Il était impossible dans l’immédiat de connaître le montant total des dommages et intérêts, ni même le nombre précis de cas de discriminations reconnues. La centaine de Chibanis (« cheveux blancs » en arabe), présents mercredi à la cour d’appel, ont attendu une heure pendant que les avocats consultaient une partie des arrêts rendus. Puis leur avocate est sortie, les bras en l’air et émue aux larmes, pour annoncer que c’était « gagné« , avant d’être portée en triomphe.
« Il y a eu aujourd’hui la confirmation des condamnations (pour discrimination) obtenues en première instance en matière de carrière et de retraite et nous avons obtenu en plus des dommages et intérêts pour préjudice moral » et pour « préjudice de formation », a déclaré Clélie de Lesquen-Jonas, sous les vivas et les sifflets.
« C’est un grand soulagement, une grande satisfaction« , a-t-elle commenté.
Après moult renvois et plus de douze ans de procédure pour certains, la quasi-totalité des plaignants avaient obtenu gain de cause en premier ressort en septembre 2015. Mais l’entreprise avait fait appel de cette décision qui la condamnait à plus de 170 millions de dommages et intérêts. Dans une déclaration à l’AFP, la SNCF a dit « prend(re) acte » de la décision rendue mercredi.
Ses avocats vont « étudier les décisions prises par la Cour d’appel pour chacun des 848 dossiers » et « à l’issue de cette analyse, SNCF Mobilités se réserve le droit d’un éventuel pourvoi en cassation« , a-t-elle précisé.
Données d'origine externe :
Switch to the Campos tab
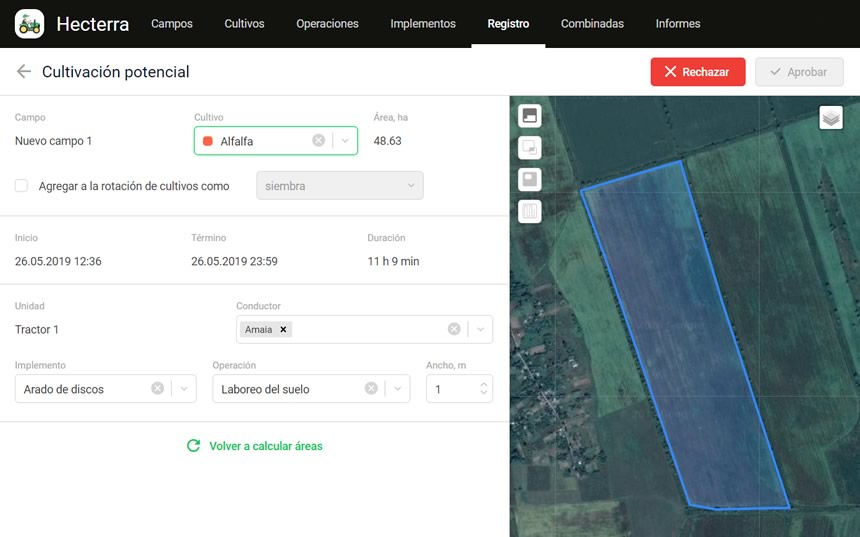 [172, 23]
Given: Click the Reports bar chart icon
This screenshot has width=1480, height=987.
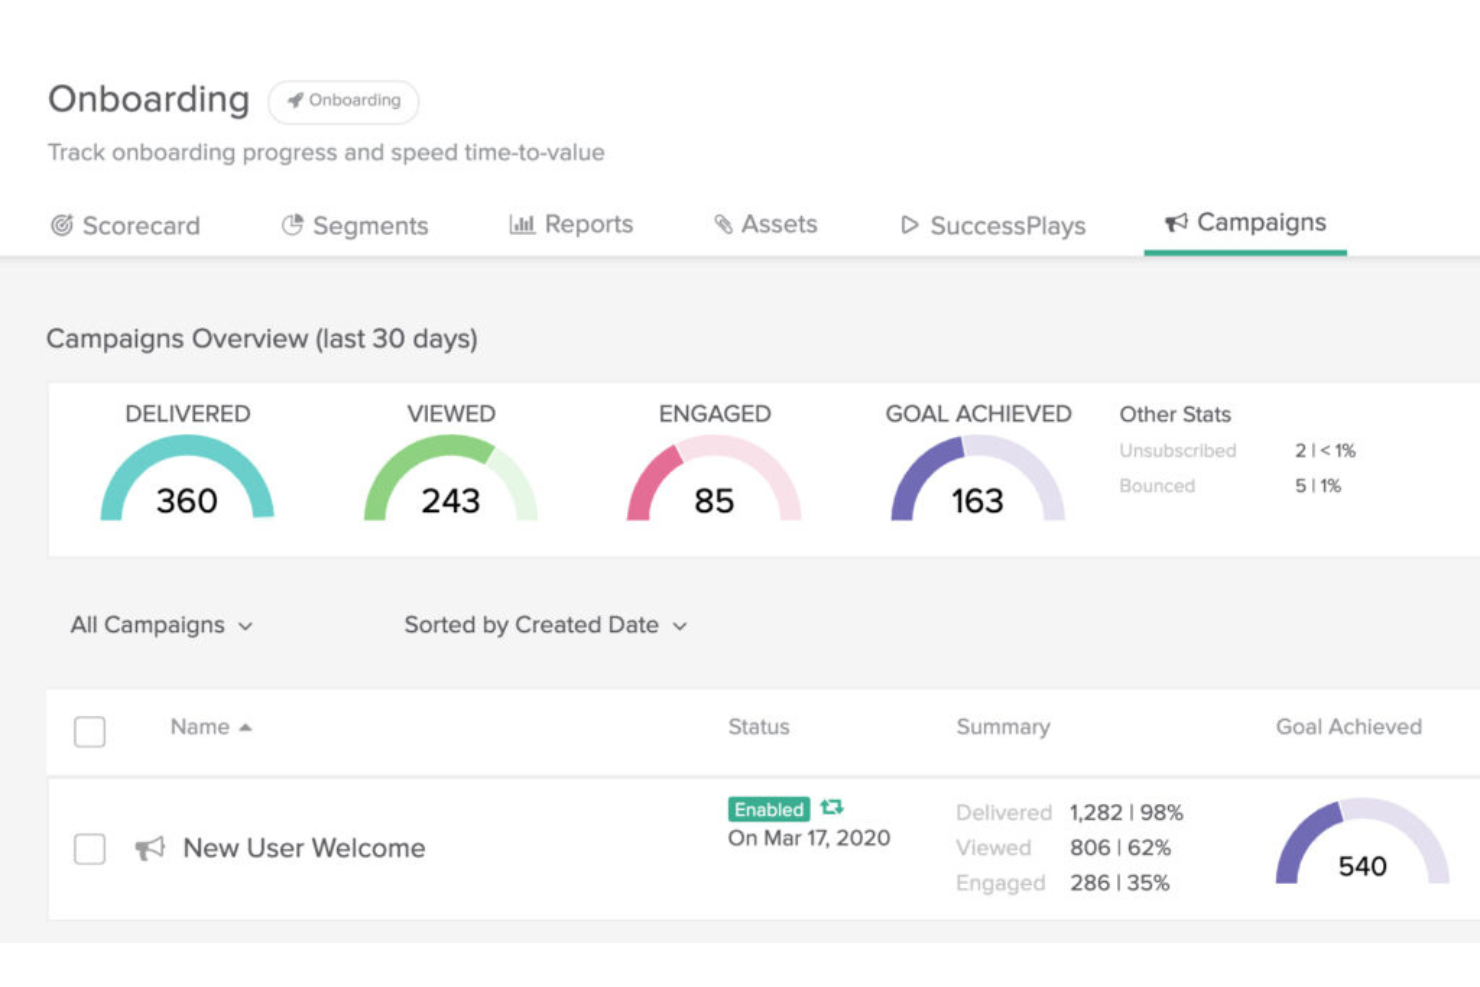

Les cheminots, marocains pour la plupart (la moitié ont été naturalisés), ont été embauchés entre 1970 et 1983 par la SNCF, majoritairement comme contractuels, et n’ont pas bénéficié du « statut » plus avantageux des cheminots, réservé aux ressortissants européens, sous condition d’âge.
Des « contractuels sont partis (en retraite) à 65 ans, alors que les cadres permanents sont partis à 55 ans », a ainsi expliqué à l’AFP Brahim Ydir, un des plaignants. « On a travaillé dix ans de plus » qu’eux avec des salaires inférieurs, sans avoir « le droit de monter les grades » ni d’avoir accès « aux soins gratuits », a-t-il dit.
La décision de la cour d’appel est une « reconnaissance » des discriminations subies, cela « nous soulage un peu, mais la blessure est profonde », a réagi un autre plaignant, Ahmed Mikali, saluant une justice qui « a bien fonctionné dans ce cas ».
Tout au long de la procédure, le groupe public ferroviaire a nié une « quelconque politique discriminatoire à l’encontre des travailleurs marocains », estimant avoir constamment « veillé à l’égalité de traitement de tous ses agents dans l’environnement réglementaire décidé par les pouvoirs publics ».
Ces salariés « sans qualification » n’avaient « qu’une très faible chance, y compris s’ils avaient bénéficié des règles statutaires, d’arriver à une position cadre », avaient plaidé les avocats de la SNCF devant la cour d’appel.
Ce n’est pas l’avis du Défenseur des droits qui avait pointé, par la voix de son représentant, une discrimination « organisée, statutaire » qui n’est pas sans lien avec « notre histoire coloniale ».
Les parties s’étaient également opposées sur le montant des éventuels dommages et intérêts.
Les Chibanis ont demandé 628 millions d’euros en tout pour différents préjudices (carrière, retraite, formation, d’accès aux soins, santé, etc.), soit « 700.000 euros par demandeur », selon la SNCF qui juge ces chiffres « exorbitants ».